» SHORT EXERCISE: Reproduce verbatim the entries starting with the line that contains "Given: Decrease the 配置端口 value by one" and going on through the line that contains "pyautogui.click(x=135, y=320)", leaving the pictures out of your answer.

» INFORMATION PROVIDED:
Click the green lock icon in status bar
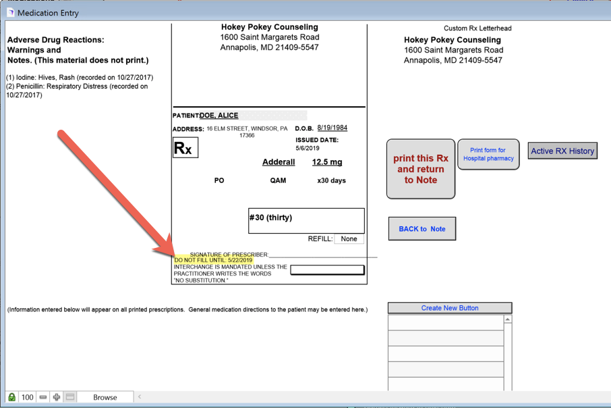The height and width of the screenshot is (408, 611). tap(11, 397)
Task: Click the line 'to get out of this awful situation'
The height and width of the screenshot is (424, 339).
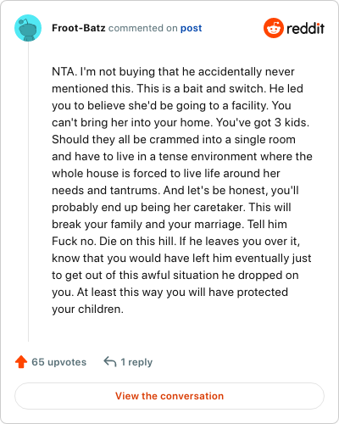Action: click(x=175, y=275)
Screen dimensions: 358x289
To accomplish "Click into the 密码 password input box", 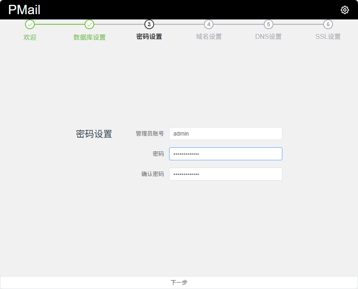I will point(225,154).
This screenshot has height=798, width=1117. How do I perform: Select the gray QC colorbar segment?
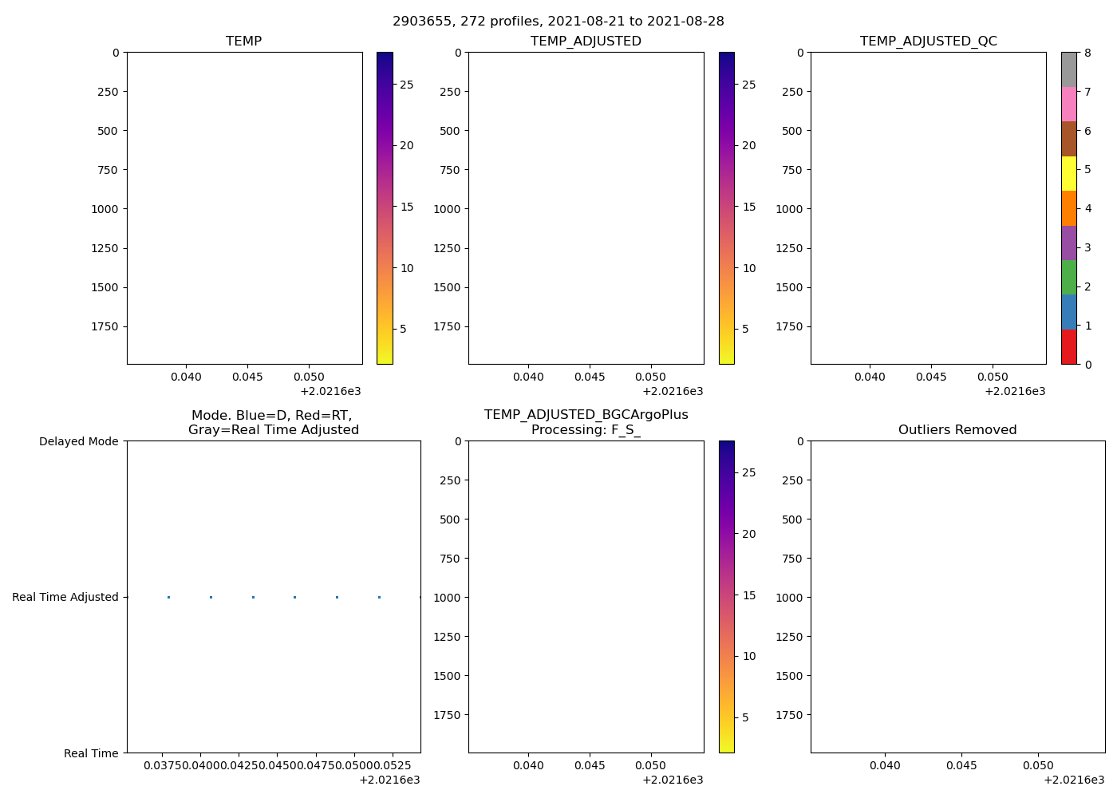pos(1068,69)
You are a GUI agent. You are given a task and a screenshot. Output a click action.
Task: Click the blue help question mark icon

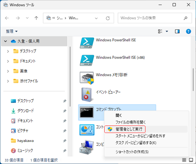tap(188, 31)
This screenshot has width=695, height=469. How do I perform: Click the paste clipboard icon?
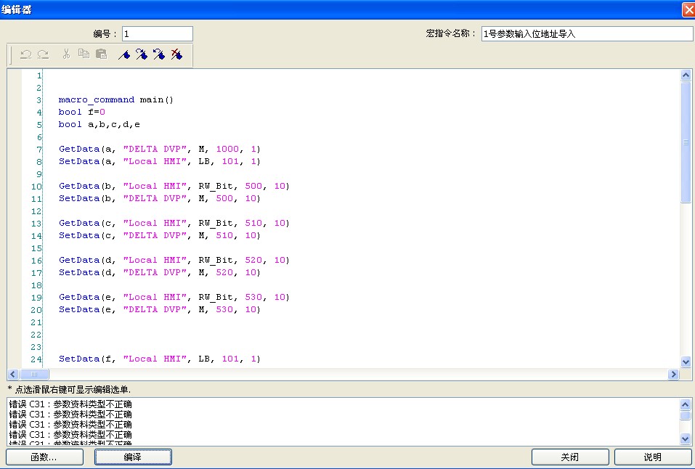(x=101, y=54)
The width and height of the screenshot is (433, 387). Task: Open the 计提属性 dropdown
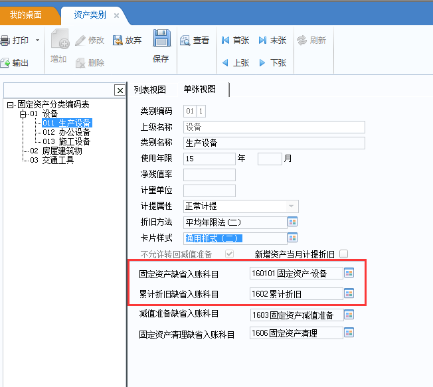click(x=291, y=206)
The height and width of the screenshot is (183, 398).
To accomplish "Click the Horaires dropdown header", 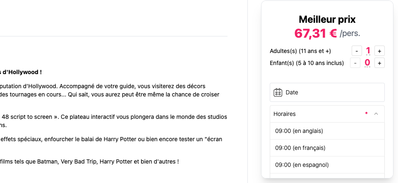I will click(x=327, y=114).
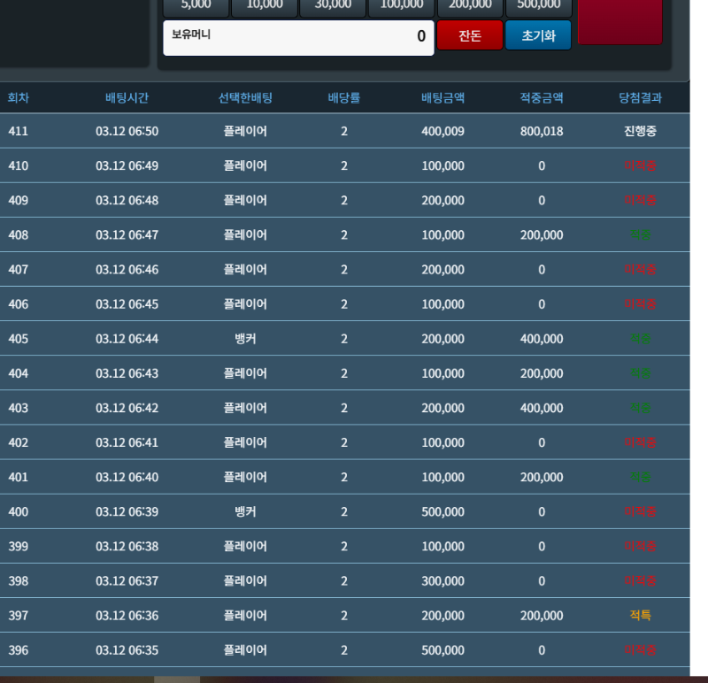Click the 회차 column header

[19, 98]
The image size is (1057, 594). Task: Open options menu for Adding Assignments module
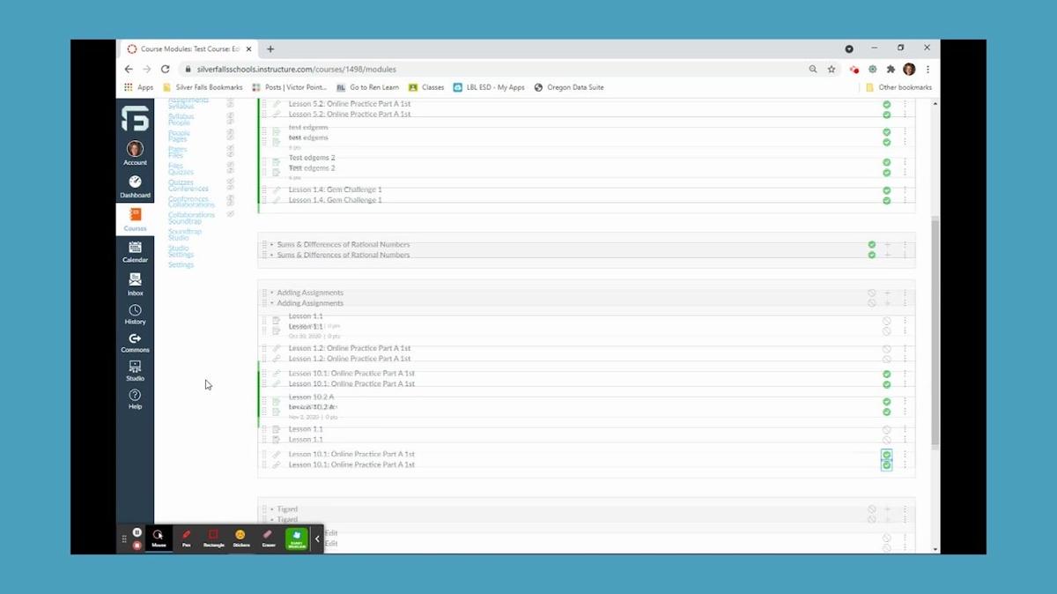pyautogui.click(x=905, y=293)
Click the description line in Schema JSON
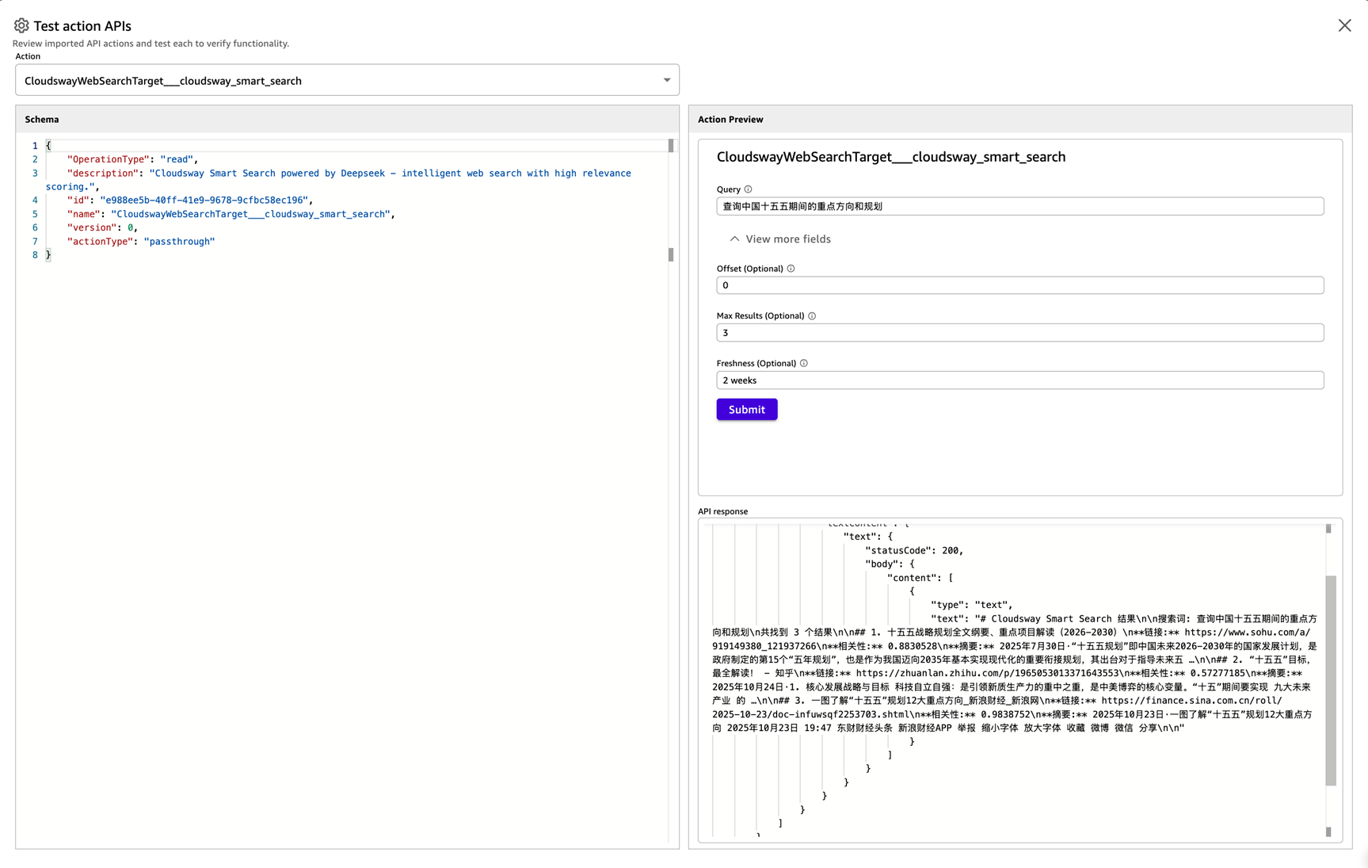Screen dimensions: 1368x868 click(x=349, y=174)
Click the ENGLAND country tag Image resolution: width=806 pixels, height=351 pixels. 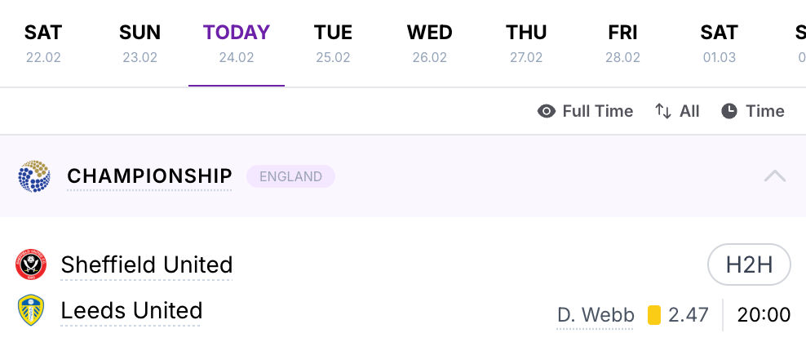click(290, 176)
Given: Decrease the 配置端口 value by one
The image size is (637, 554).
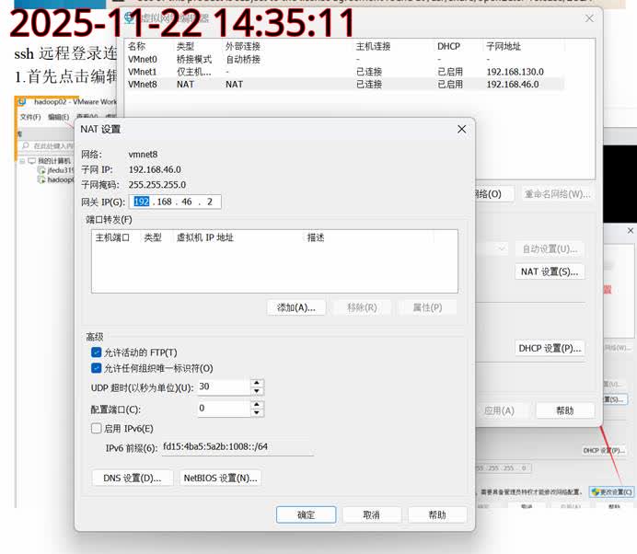Looking at the screenshot, I should coord(257,412).
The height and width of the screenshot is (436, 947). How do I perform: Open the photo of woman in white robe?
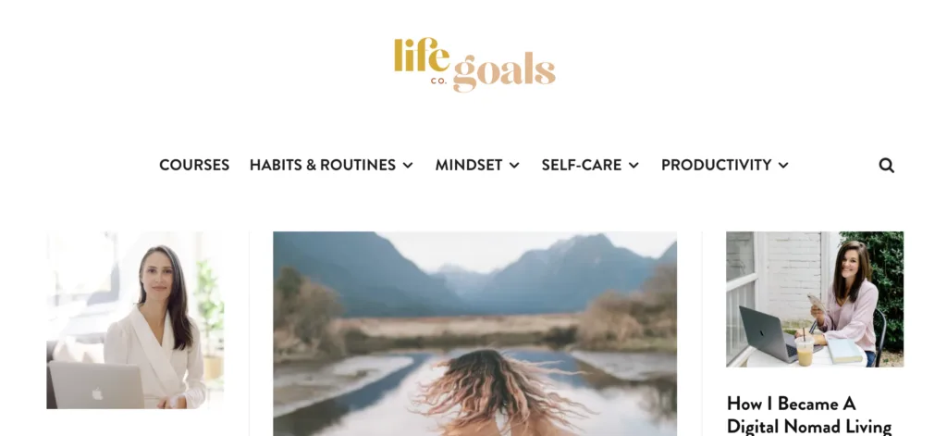pyautogui.click(x=135, y=320)
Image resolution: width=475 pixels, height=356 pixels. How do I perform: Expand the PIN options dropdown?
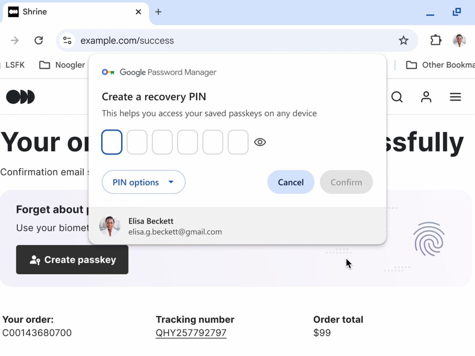point(143,182)
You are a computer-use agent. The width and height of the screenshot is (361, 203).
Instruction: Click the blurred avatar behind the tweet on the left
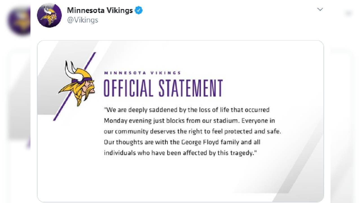pyautogui.click(x=18, y=21)
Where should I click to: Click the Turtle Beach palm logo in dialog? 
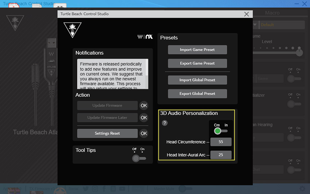tap(72, 30)
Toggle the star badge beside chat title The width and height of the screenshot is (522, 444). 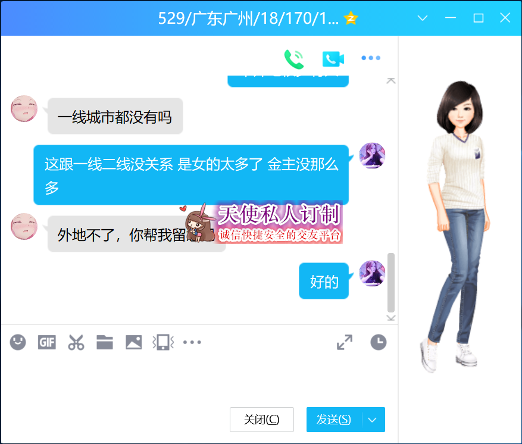[x=351, y=18]
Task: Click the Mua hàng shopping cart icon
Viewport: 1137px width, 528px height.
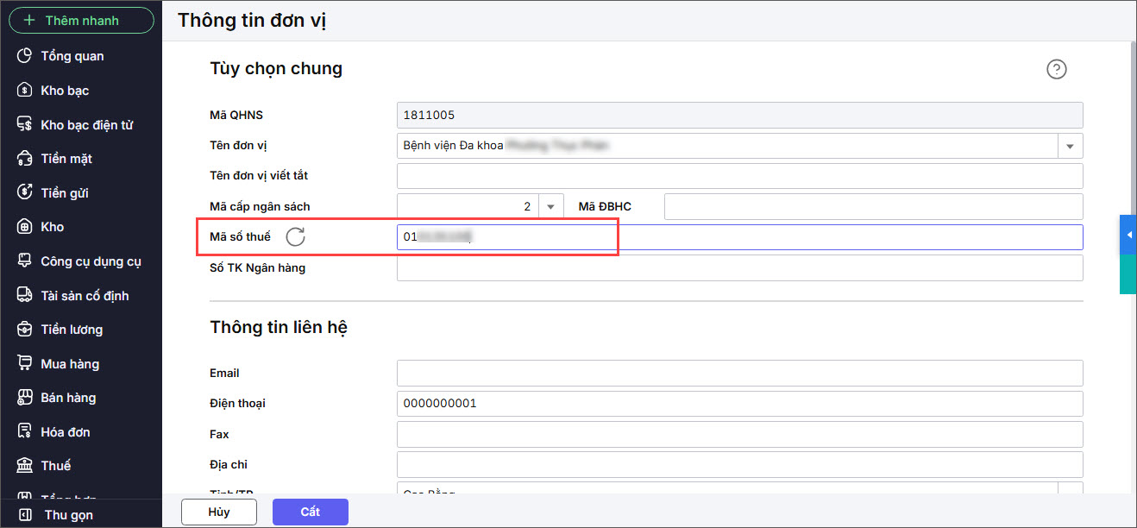Action: pyautogui.click(x=25, y=364)
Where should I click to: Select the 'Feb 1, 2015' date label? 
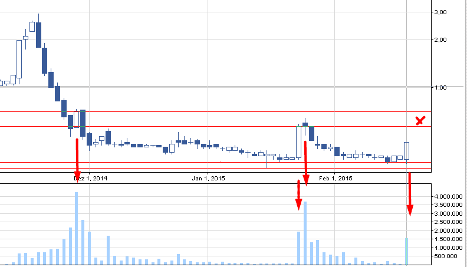point(335,177)
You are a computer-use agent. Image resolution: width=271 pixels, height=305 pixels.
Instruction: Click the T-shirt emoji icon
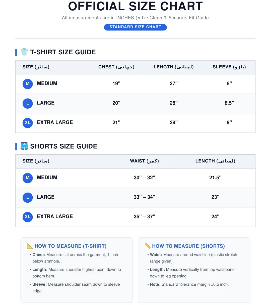[24, 52]
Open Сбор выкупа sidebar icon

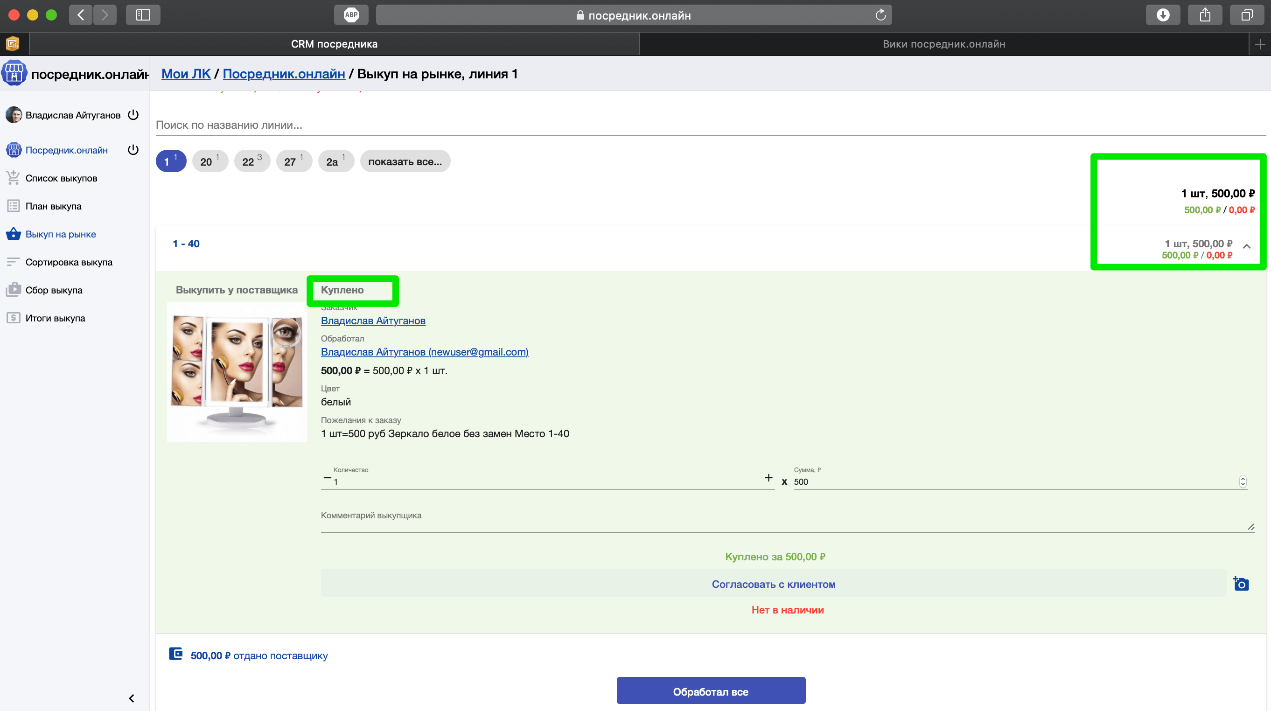(x=13, y=290)
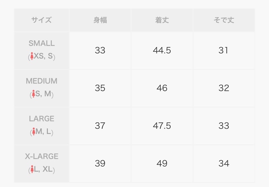
Task: Click the female icon in MEDIUM row
Action: point(33,94)
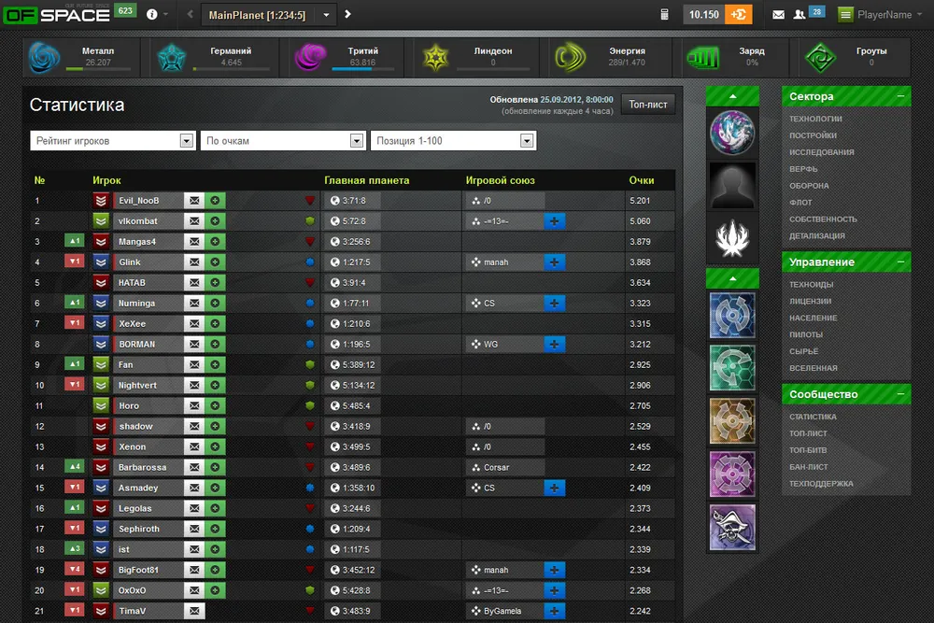Image resolution: width=934 pixels, height=623 pixels.
Task: Open the Рейтинг игроков dropdown
Action: coord(111,140)
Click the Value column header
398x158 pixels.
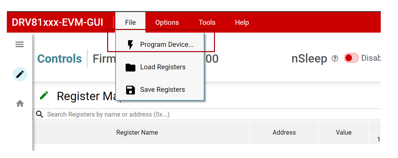coord(343,133)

» RESULT:
Given: Decrease the 配置端口 value by one
The image size is (637, 554).
Looking at the screenshot, I should coord(257,412).
The height and width of the screenshot is (436, 947). How do I perform: Open the photo of woman in white robe?
pyautogui.click(x=135, y=320)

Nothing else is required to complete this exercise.